Limitations of the refolding pipeline for de novo protein design

Abstract

With the emergence of powerful deep learning-based tools, computational protein design has become a widely accessible technique. Nowadays, it is possible to perform both sequence and structure design in a matter of minutes, making the technology attractive to the broader scientific community. In protein design campaigns, one of the most common in silico strategies to evaluate how well a sequence encodes a target structure is the so-called self-consistency or refolding pipeline. In this approach, a structure prediction model is used to refold the designed sequence to probe whether it is compatible with the intended structure, and is evaluated via two metrics linked to experimental success: the confidence score of the predicted structure (pLDDT) and the self-consistency root-mean-square deviation (scRMSD), which measures how closely the refolded structure matches the target.
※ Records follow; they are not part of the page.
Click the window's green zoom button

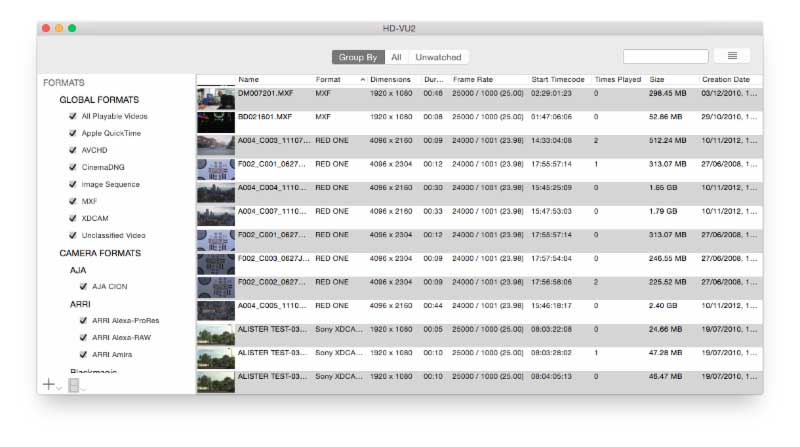(x=72, y=28)
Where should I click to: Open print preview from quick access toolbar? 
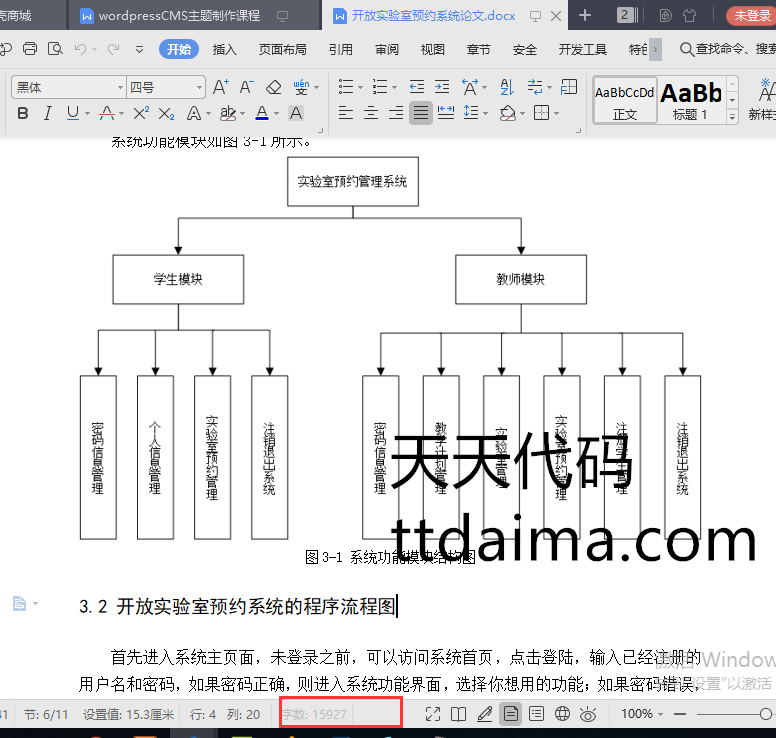pyautogui.click(x=55, y=49)
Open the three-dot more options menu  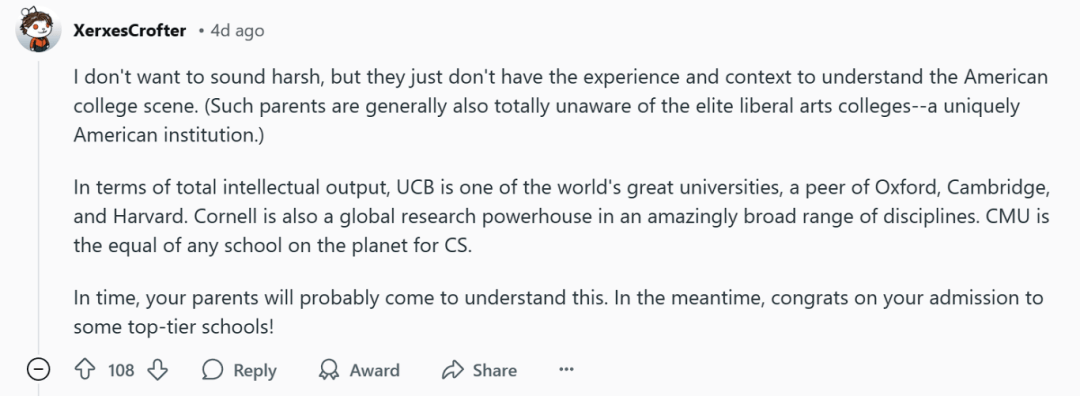coord(566,371)
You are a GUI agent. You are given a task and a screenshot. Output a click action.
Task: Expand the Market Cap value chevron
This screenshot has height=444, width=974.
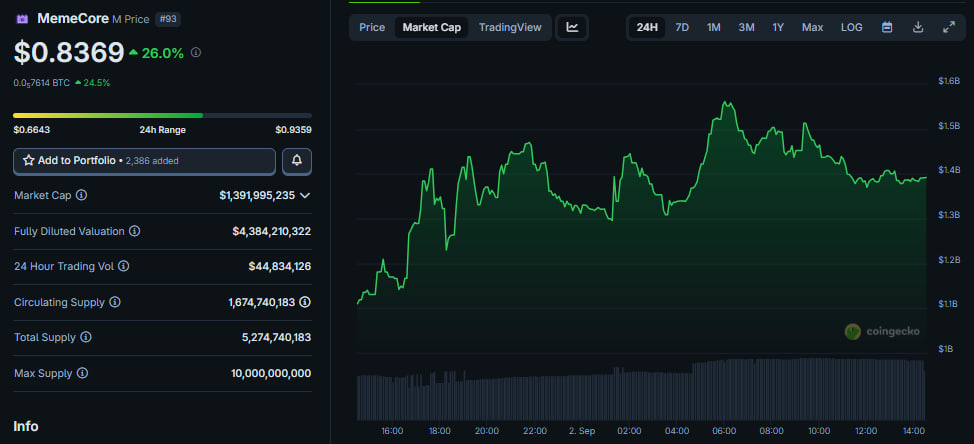click(305, 196)
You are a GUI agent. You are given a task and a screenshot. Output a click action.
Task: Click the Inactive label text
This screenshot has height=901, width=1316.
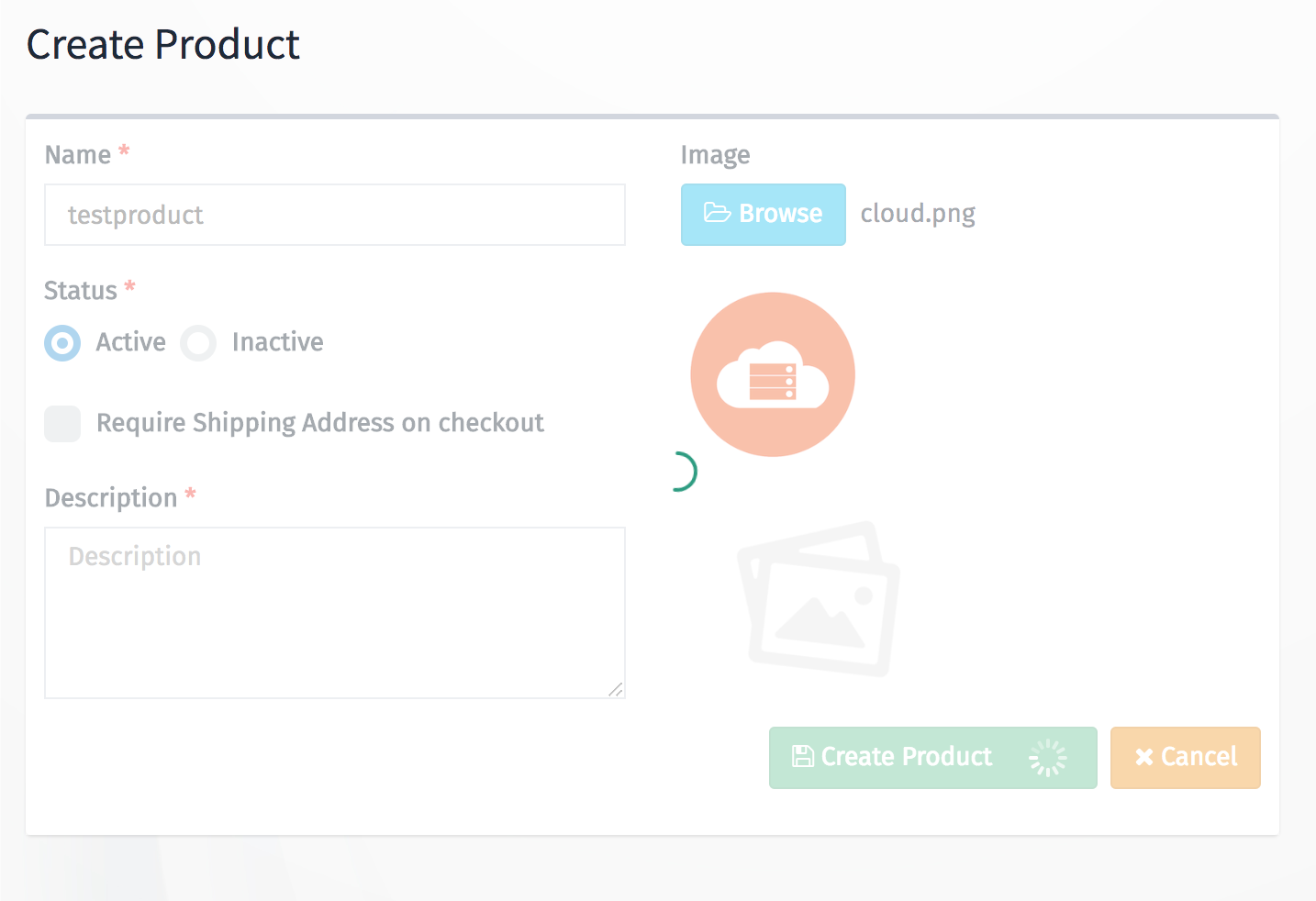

In this work, we systematically evaluate how different models and structure prediction settings impact these metrics, and to what extent they can be used to reliably filter sequence design candidates. We show that evolutionary information can obscure folding models’ abilities to assess sequence-structure compatibility, reducing the predictive performance of refolding metrics for experimental success, particularly for designs that share homology with natural sequences. We further highlight limitations of refolding metrics, including their sensitivity to structural features, such as flexibility. Our findings raise awareness of potential pitfalls in refolding-based evaluation and support more informed use of these metrics in protein design campaigns.